Margarethe's family was prosperous and socially progressive, favoring the unification of the many small German states into one democratic nation. After losing in the revolutions of 1848-49, some of the family left Germany. In London, Margarethe's sister started a kindergarten, and Margarethe helped, gaining experience. There she married Carl Schurz, a fellow exile who fled Germany after serving as an officer on the losing side in the revolutions. They immigrated to the U.S. in 1852, and in 1856 moved to Watertown.

By this time Margarethe had a three-year-old daughter Agathe, and she started a kindergarten in her home for her daughter and four cousins, conducting classes in German. Soon others wanted the same for their children, so she expanded and moved her kindergarten to a small building in town. That building is the subject of this article, and it housed the first kindergarten in the U.S. It was a one-room schoolhouse. Margarethe directed the kindergarten until 1858, when the Schurzes moved to Milwaukee. Carl became a lawyer, a Republican, a key supporter of Lincoln among German-Americans, a major general in the Union Army during the Civil War, and United States Secretary of the Interior.

After the Schurzes left, the Watertown kindergarten operated sporadically until the First World War, when it closed due to suspicion of all things German. The school building is a simple 1.5 stories with boxed cornices and clapboard siding, 18 by 24 feet. In the years after it was a school, it served various uses: cigar factory, fish store, and religious book store. While it was a store, the front was substantially altered. In 1956 it was threatened with demolition, and the Watertown Historical Society moved the structure from its original location on North Second St. to its current site alongside the Octagon House and began to restore it as the kindergarten building. The building now serves as a museum.

The Schurz home, in which Margarethe began her kindergarten, burned and no longer exists, so this schoolhouse is the best representative of that first kindergarten.
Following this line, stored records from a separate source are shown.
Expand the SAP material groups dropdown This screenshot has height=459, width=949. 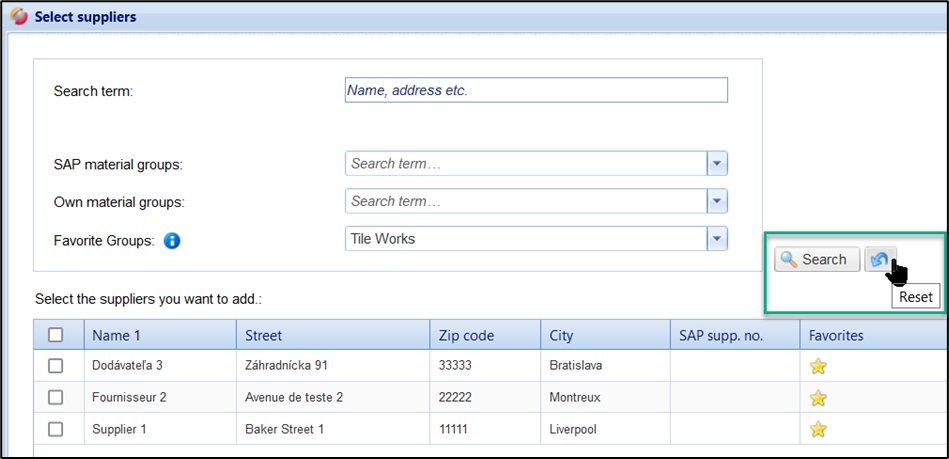tap(717, 164)
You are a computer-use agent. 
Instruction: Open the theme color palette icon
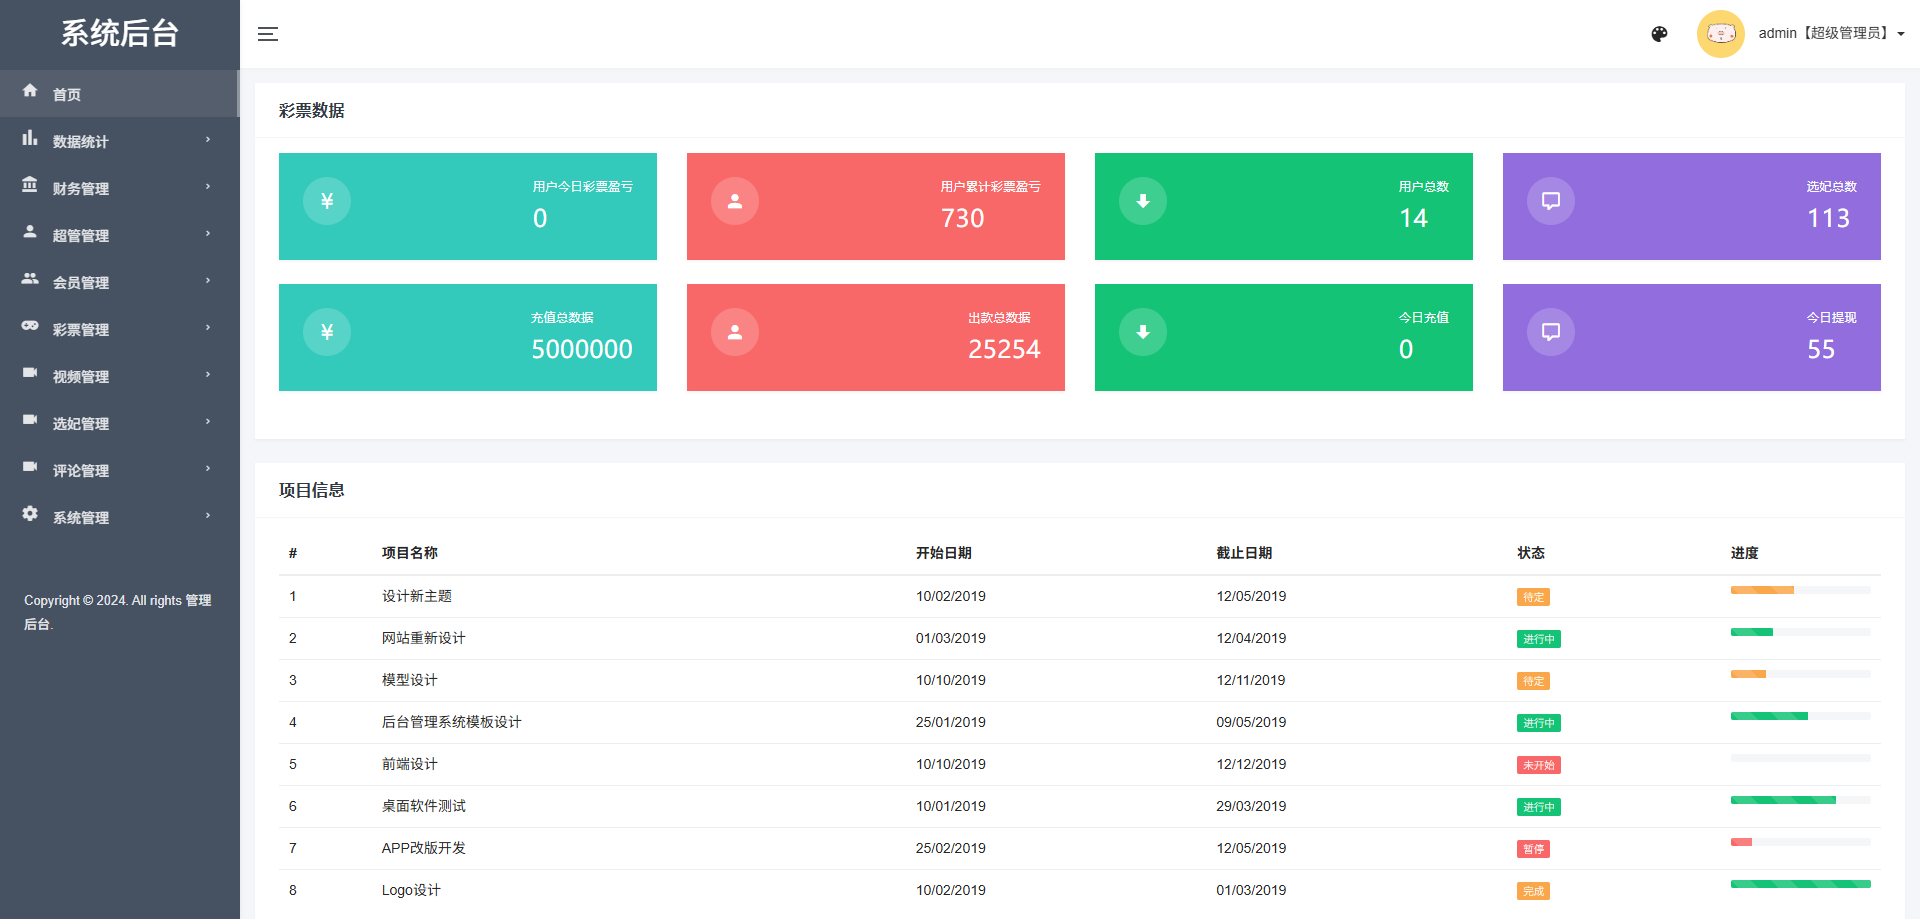tap(1659, 34)
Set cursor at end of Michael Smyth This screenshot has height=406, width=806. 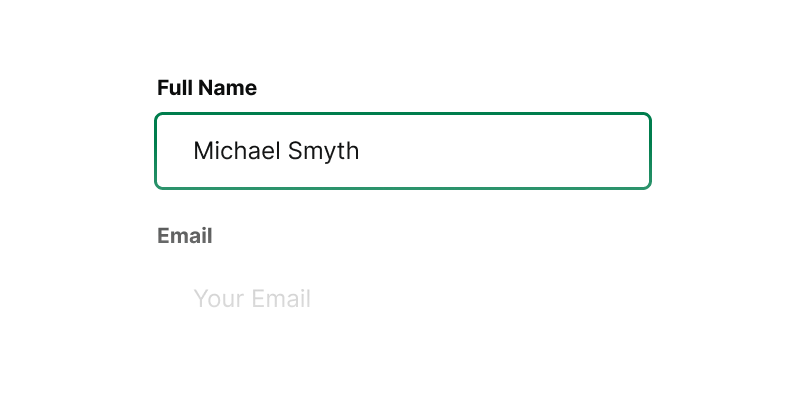point(360,151)
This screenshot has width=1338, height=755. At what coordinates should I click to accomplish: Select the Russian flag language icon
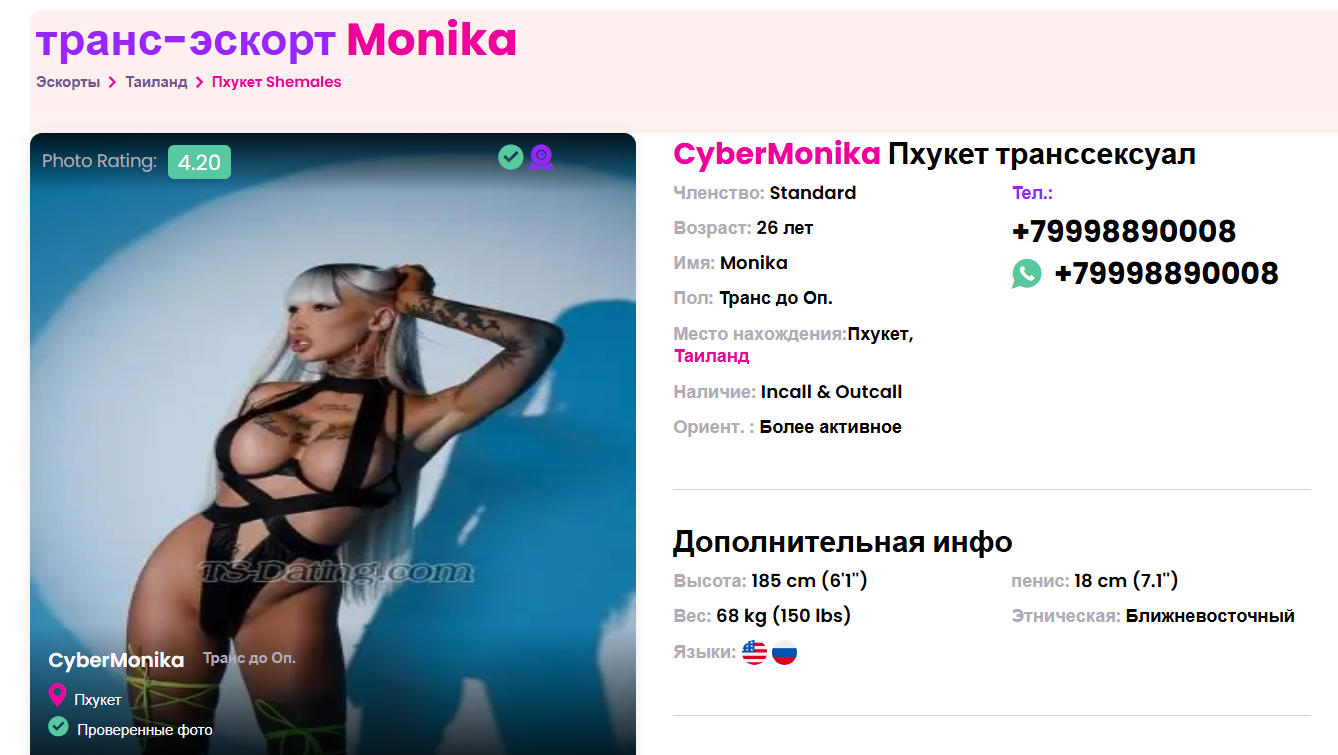pos(785,653)
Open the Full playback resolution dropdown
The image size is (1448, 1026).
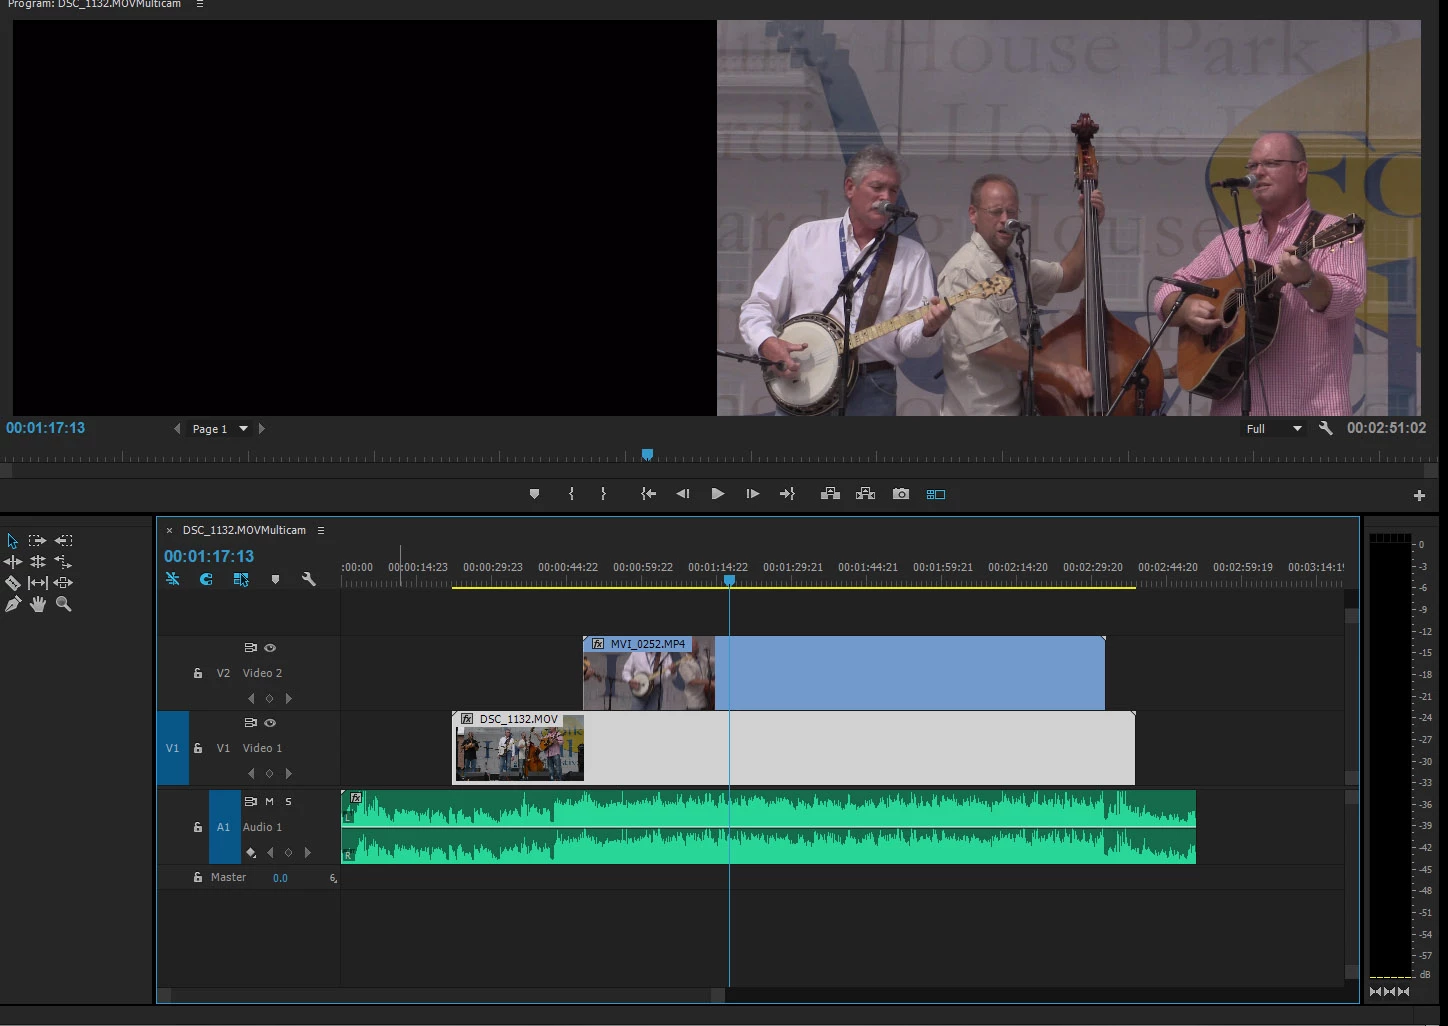click(x=1275, y=429)
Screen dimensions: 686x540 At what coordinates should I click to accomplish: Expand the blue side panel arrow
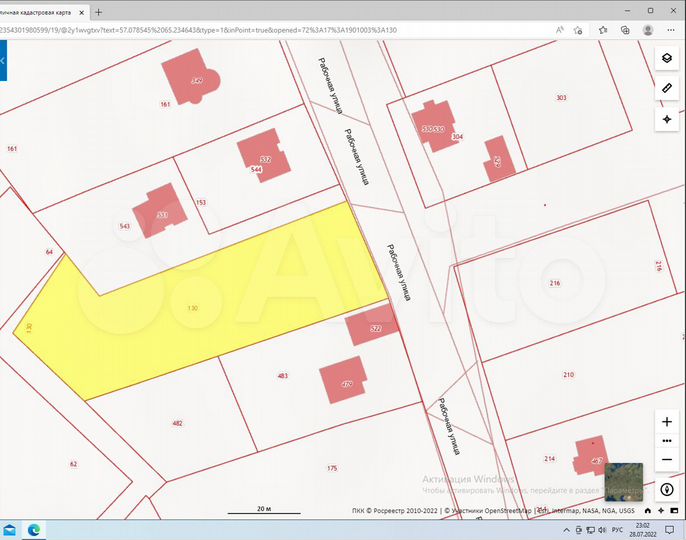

Because this building was moved from its original location and substantially changed, the National Register doesn't consider it of great architectural significance. It does consider it significant to the history of education at a national level, because Schurz's school in Watertown was the first kindergarten in the U.S.

Mention has been made of two attempts to found kindergartens, perhaps as early as 1849-1850, in Belleville, Illinois. There is no record of whether the attempts succeeded. One of the entrepreneurs, J. Fraus, married Marie Boelte who had a reputation as a kindergarten pioneer.